(What you are asked to do): List every line in the entries below that contains the string "Task", counting only matches with the same capitalization.
-- Start of Input --
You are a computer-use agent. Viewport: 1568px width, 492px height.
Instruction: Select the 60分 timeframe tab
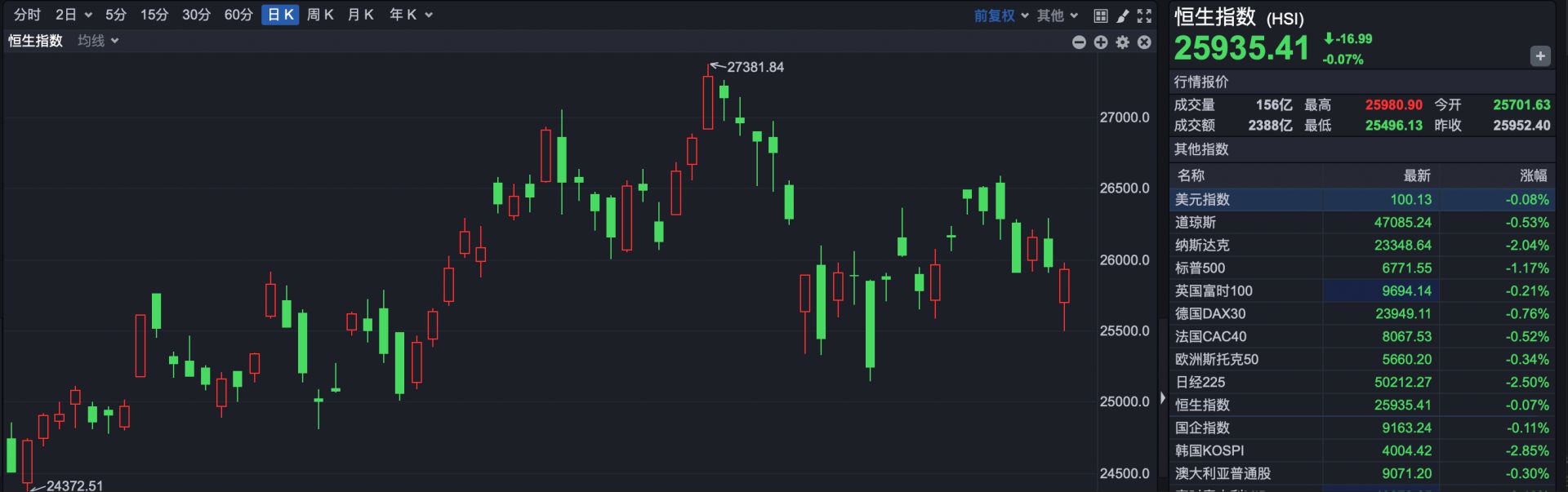pyautogui.click(x=238, y=15)
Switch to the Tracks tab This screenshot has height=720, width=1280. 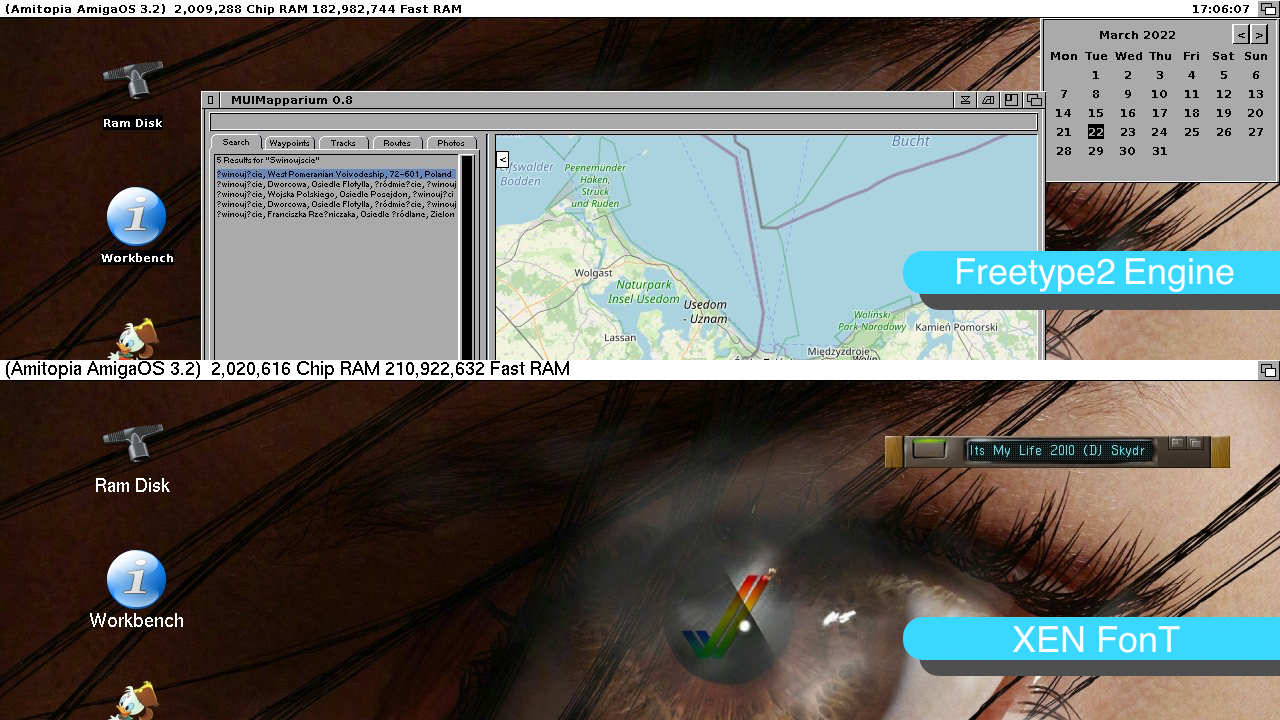343,143
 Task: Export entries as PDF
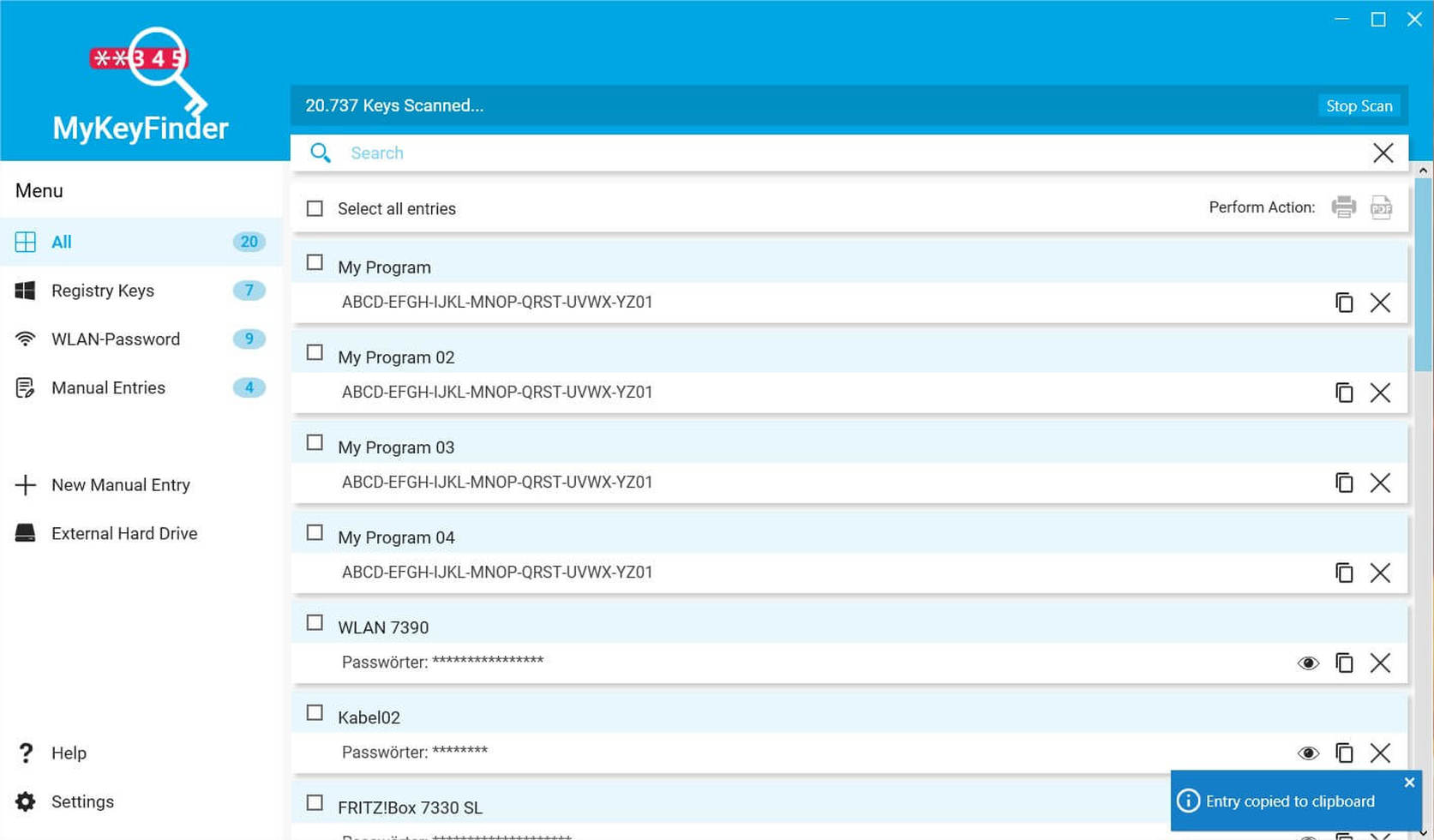(x=1381, y=207)
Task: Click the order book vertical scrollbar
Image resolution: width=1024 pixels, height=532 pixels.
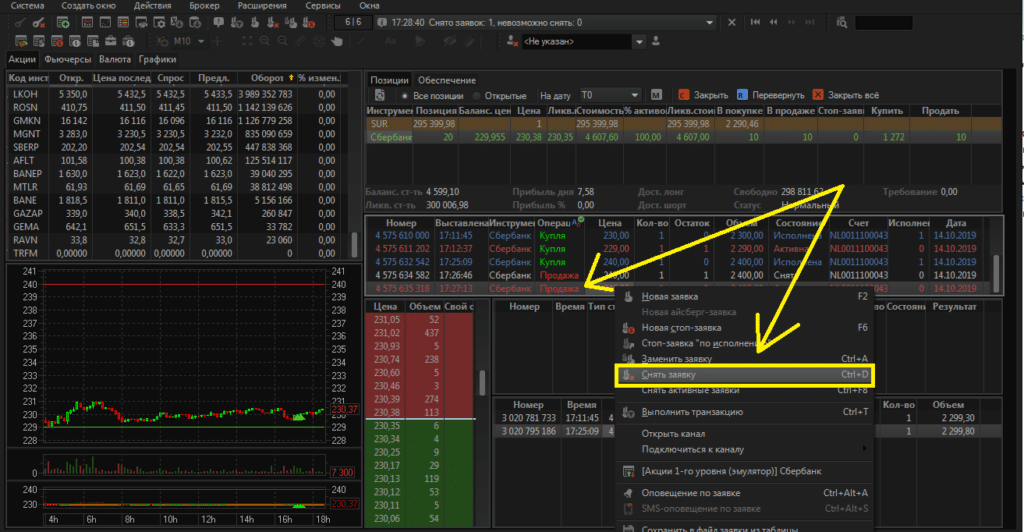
-- End of Input --
(Solution to the problem):
 Task: Export entries as PDF
Task: Click the order book vertical scrollbar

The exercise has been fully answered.